Stated task: Starting at the line containing "The image size is (619, 619)." and ending at the last line of the data, reproduce every line, requests included, but multiply each coordinate in the answers by 0.55 and round to a whole number, with halves rounded up.

▶

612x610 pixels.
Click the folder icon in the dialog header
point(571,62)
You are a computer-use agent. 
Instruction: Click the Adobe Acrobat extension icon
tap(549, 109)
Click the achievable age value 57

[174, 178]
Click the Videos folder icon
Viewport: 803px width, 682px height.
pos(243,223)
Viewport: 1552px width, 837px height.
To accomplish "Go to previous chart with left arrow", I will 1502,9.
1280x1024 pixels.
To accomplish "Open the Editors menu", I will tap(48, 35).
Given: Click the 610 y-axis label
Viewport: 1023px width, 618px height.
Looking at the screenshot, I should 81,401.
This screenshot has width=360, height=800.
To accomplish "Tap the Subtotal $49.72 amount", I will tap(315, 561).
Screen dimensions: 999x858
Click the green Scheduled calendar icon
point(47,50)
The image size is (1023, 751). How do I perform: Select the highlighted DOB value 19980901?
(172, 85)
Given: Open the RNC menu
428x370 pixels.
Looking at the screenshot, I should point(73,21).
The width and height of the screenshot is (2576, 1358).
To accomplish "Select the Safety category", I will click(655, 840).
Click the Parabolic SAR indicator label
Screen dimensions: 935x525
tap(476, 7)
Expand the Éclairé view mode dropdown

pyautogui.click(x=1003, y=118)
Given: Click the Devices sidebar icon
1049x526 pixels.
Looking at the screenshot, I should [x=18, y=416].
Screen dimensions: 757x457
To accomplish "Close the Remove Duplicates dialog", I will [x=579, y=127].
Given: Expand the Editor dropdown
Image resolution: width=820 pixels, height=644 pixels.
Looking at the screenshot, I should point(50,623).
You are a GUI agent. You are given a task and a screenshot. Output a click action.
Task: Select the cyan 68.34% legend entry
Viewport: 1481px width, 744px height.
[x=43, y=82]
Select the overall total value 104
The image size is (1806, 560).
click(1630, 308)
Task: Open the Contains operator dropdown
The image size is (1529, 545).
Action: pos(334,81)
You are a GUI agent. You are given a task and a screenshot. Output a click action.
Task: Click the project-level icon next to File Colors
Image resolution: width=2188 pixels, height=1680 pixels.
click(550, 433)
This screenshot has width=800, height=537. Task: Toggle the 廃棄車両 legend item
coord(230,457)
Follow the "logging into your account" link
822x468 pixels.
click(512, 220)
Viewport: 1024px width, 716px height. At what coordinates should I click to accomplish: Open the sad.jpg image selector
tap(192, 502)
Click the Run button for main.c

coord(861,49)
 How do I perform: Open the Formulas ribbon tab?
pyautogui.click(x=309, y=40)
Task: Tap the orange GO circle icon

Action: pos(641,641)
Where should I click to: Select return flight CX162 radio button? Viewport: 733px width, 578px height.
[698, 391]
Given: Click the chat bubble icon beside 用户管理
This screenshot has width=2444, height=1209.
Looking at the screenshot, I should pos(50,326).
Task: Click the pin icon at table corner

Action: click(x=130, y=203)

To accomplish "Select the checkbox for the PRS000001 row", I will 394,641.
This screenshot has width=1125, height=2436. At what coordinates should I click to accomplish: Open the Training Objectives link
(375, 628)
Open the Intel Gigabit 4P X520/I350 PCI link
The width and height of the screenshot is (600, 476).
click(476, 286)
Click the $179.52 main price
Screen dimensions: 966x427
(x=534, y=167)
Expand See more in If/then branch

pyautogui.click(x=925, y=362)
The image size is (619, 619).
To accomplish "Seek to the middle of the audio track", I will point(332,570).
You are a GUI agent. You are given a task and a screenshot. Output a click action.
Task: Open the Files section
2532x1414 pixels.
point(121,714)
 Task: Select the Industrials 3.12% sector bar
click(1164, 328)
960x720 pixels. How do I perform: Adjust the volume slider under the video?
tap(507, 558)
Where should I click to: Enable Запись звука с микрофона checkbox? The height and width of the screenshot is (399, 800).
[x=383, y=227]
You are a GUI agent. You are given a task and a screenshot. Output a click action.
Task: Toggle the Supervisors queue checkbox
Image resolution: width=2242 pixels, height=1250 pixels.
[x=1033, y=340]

◀

Answer:
The image size is (619, 619).
To accomplish "Seek to the middle of the audio track", I will point(183,314).
You are a GUI agent. You are given a task and a screenshot. Output a click action.
Task: Open the Files section
2532x1414 pixels.
point(67,393)
 Task: Select the Industrials 3.12% sector bar
click(640, 180)
960x720 pixels. How do I perform: Adjust the volume slider under the video?
tap(279, 307)
Where should I click to: Enable Запись звука с микрофона checkbox? The height and width of the screenshot is (399, 800).
[x=211, y=125]
You are a GUI agent. You are given a task and a screenshot. Output a click action.
Task: Toggle the Supervisors queue checkbox
Image resolution: width=2242 pixels, height=1250 pixels.
[x=568, y=187]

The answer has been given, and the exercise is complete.